To be done
A. Answer these questions from the Kitcharee recipe, one line each, marked (i), (ii), (iii) like the questions:
(i) What two other spellings of Kitcharee does it give?
(ii) What can be done to make the kitcharee very "soupy"?
(iii) What reason does it give for using white rice?
B. Repeat the part of the Kitcharee recipe that runs from "There are many" up to and including "than brown rice)".
C. Carry on writing the Kitcharee recipe, picking up right after its last line.

Text shown
##########

Ayurvedic Recipes: Kitcharee


I recently discovered a delicious dish called Kitcharee. Kitcharee (also spelled Kitchari and Kichadi) is a nourishing soup from the Ayurvedic healing tradition. In Ayurveda, it is considered one of the best foods for restoring digestive health. Read on to find out how to make the ayurvedic recipe Kitcharee. 

How To Make The Ayuverdic Recipe: Kitcharee

There are many ayuverdic recipes for Kitcharee, here is my current favorite. If you would like your kitcharee to be very “soupy”, you may add more water and cook it for even longer.

- By Dr. Winifred Abramson

Kitcharee
1 cup of split yellow mung beans
1 cup white basmati rice (white rice is considered easier to digest than brown rice)

##########

Supplied material

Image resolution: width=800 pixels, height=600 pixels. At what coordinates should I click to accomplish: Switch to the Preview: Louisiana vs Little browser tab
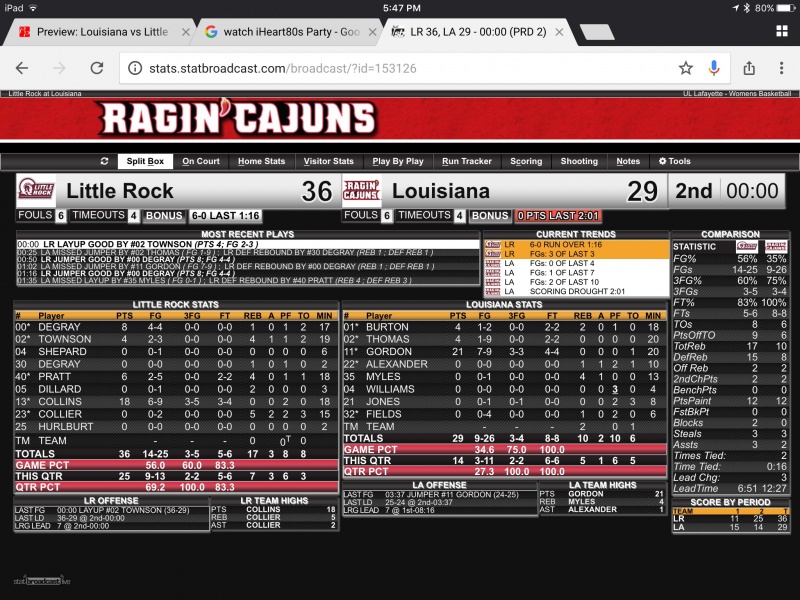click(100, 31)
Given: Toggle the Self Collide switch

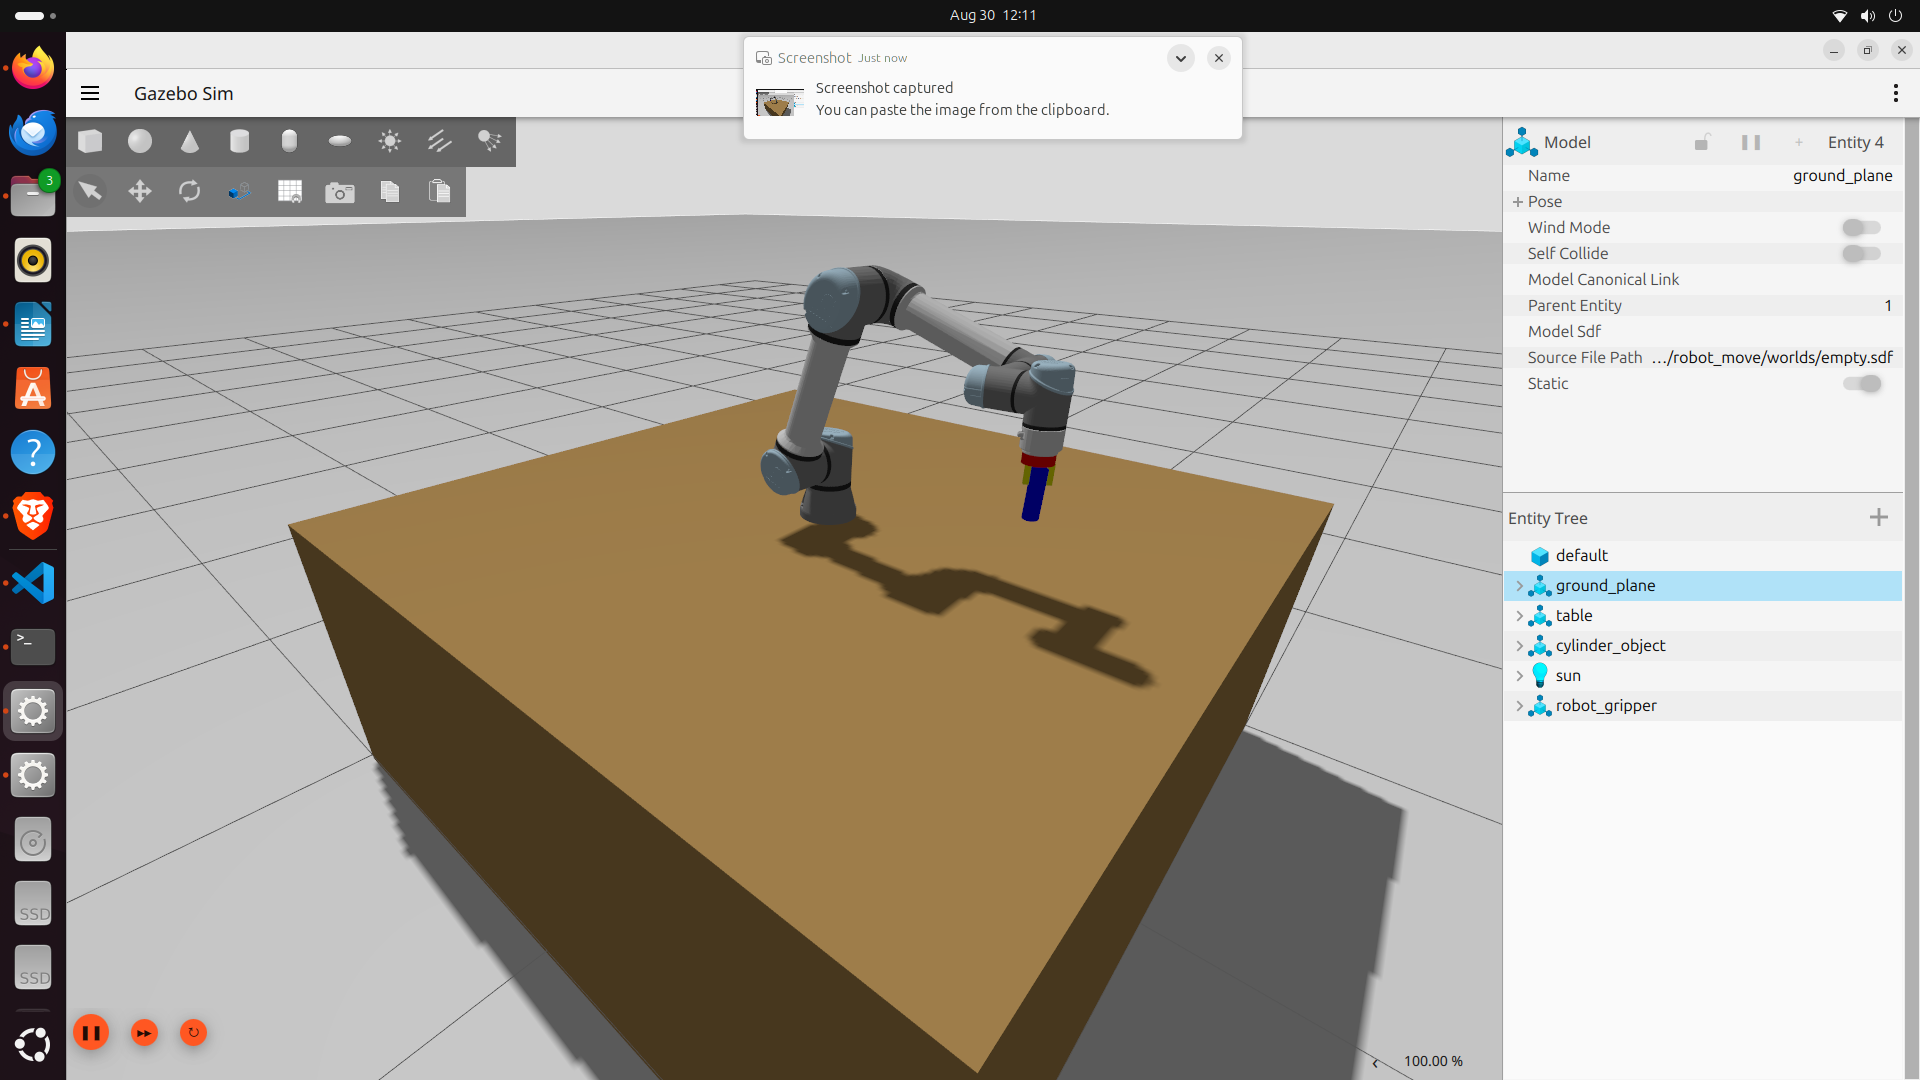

##########

The answers
A.
(i) Kitchari and Kichadi.
(ii) Add more water and cook it for even longer.
(iii) White rice is considered easier to digest than brown rice.

B.
There are many ayuverdic recipes for Kitcharee, here is my current favorite. If you would like your kitcharee to be very “soupy”, you may add more water and cook it for even longer.

- By Dr. Winifred Abramson

Kitcharee
1 cup of split yellow mung beans
1 cup white basmati rice (white rice is considered easier to digest than brown rice)

C.
6 cups water
1 Tb. coconut oil or ghee
1 Tb. ginger, grated
2 parsnips, diced
1 cup daikon radish, diced
6 inch piece of burdock root, peeled and chopped
1 bunch of kale, chopped fine
1 tsp. cumin seeds
½ tsp. cumin
½ tsp mustard seeds
1 tsp. coriander
1 tsp. turmeric
½ tsp. cayenne pepper
Himalayan salt and pepper to taste
Fresh chopped cilantro for garnish

Rinse mung beans and rice in cold water. Place in a large pot with water and bring to a boil. Reduce to a simmer.  Heat oil or ghee in a large skillet. Add onions, garlic, ginger and spices and sauté for a few minutes. Add water if necessary to prevent the spices from burning. Add to the rice and beans, then add the rest of the vegetables. Simmer for about 40 minutes, stirring occasionally, until beans and vegetables are soft.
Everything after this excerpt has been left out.